Exactly as they appear, output all of the records. Skip any images.

Stored items:
= Beginning of Section =

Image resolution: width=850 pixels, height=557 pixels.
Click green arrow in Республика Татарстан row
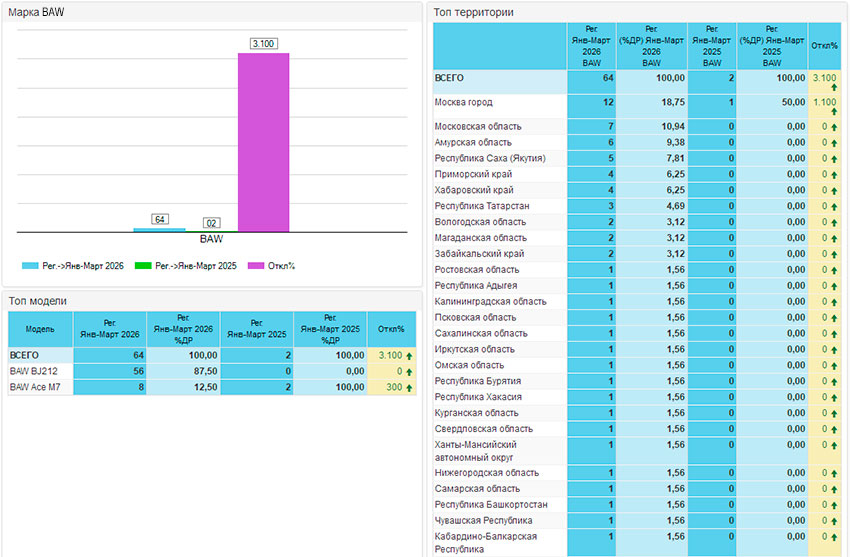tap(834, 206)
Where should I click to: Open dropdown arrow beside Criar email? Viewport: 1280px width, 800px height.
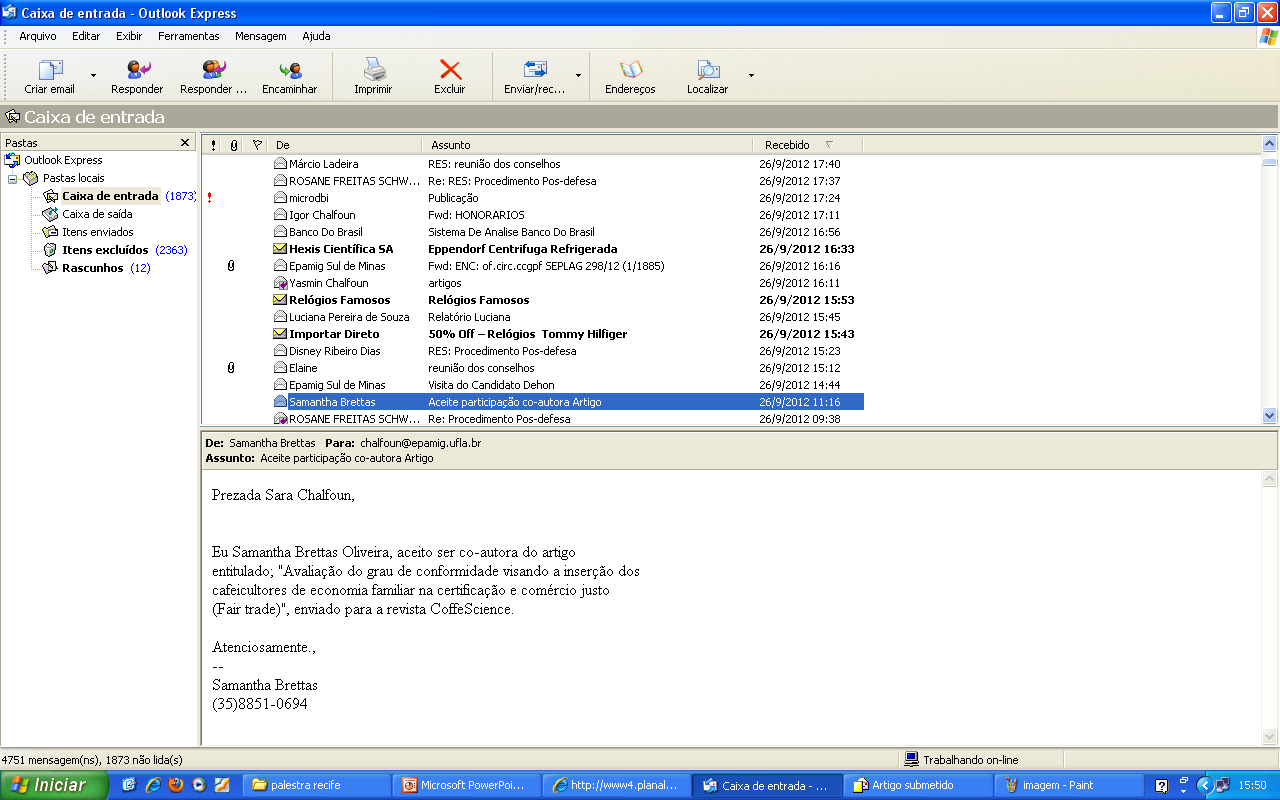93,75
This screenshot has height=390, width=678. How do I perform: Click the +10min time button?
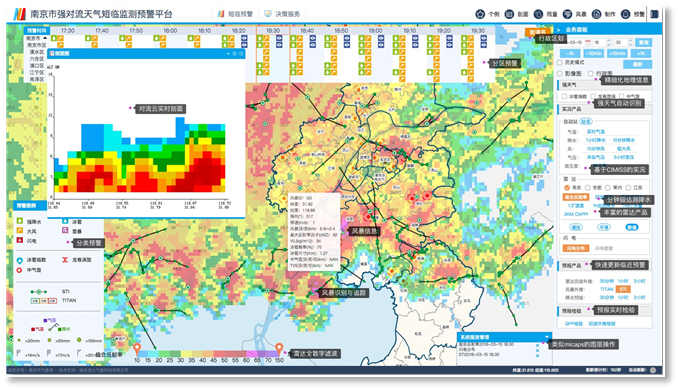pos(617,54)
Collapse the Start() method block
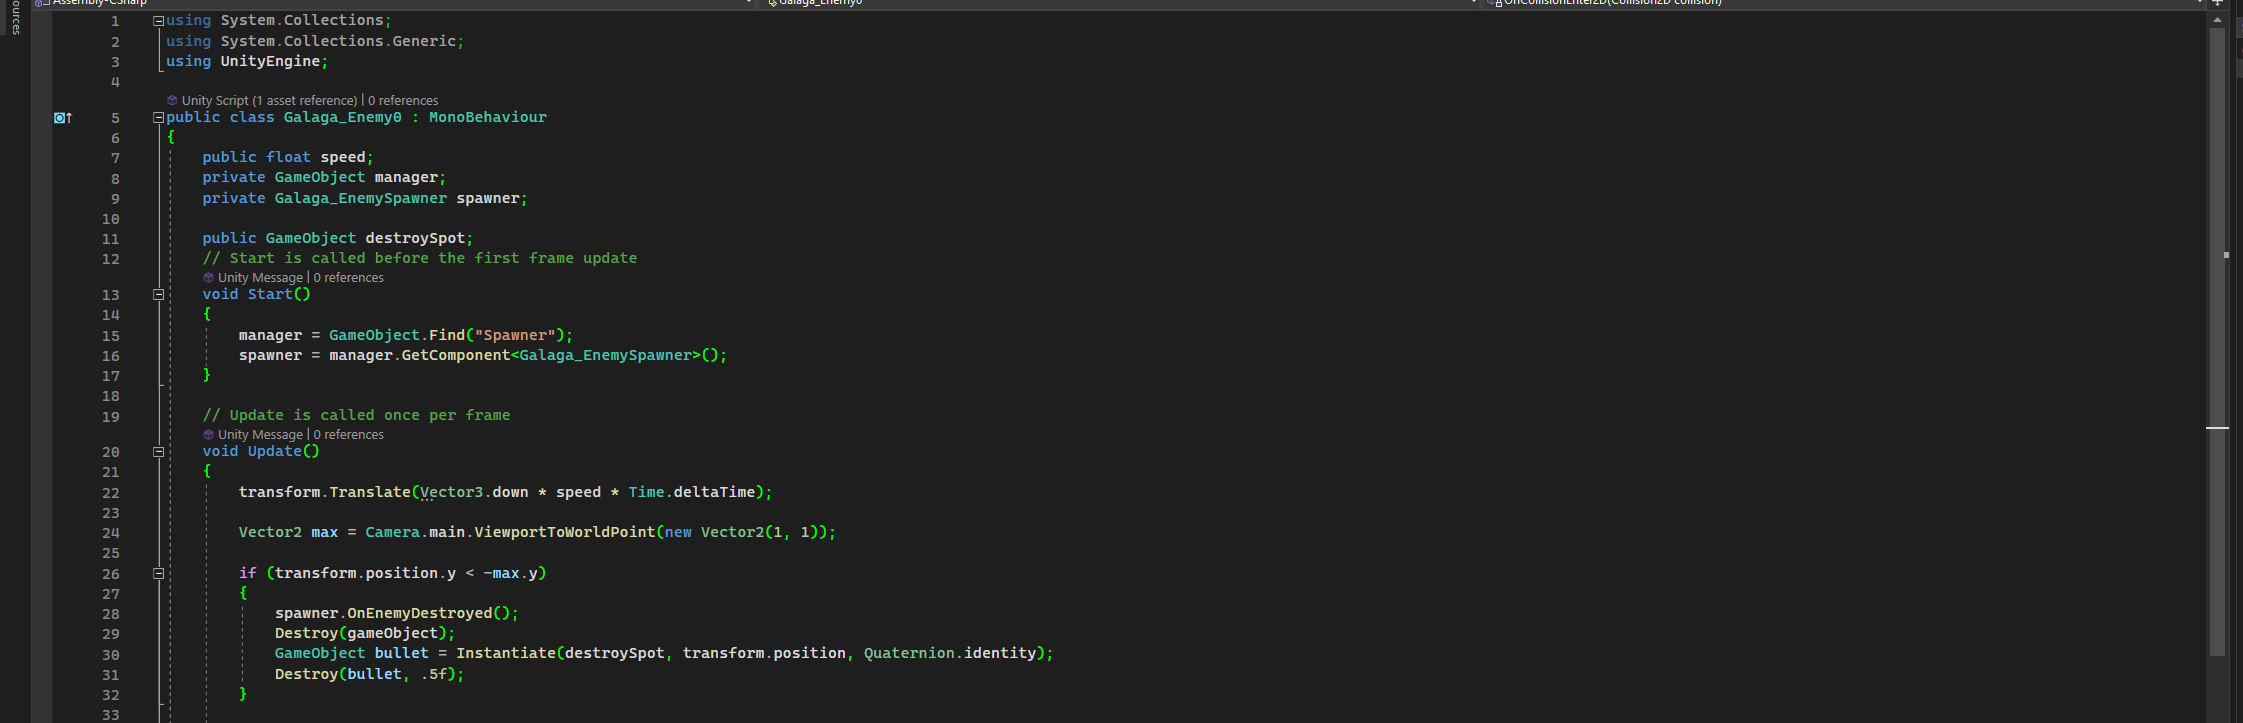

= End of Section =

__Your solution__
Image resolution: width=850 pixels, height=557 pixels.
Click green arrow in Республика Татарстан row
tap(834, 206)
Where should I click to: Open dropdown arrow beside Criar email? Viewport: 1280px width, 800px height.
93,75
This screenshot has height=390, width=678. How do I perform: Click the +10min time button?
pos(617,54)
Collapse the Start() method block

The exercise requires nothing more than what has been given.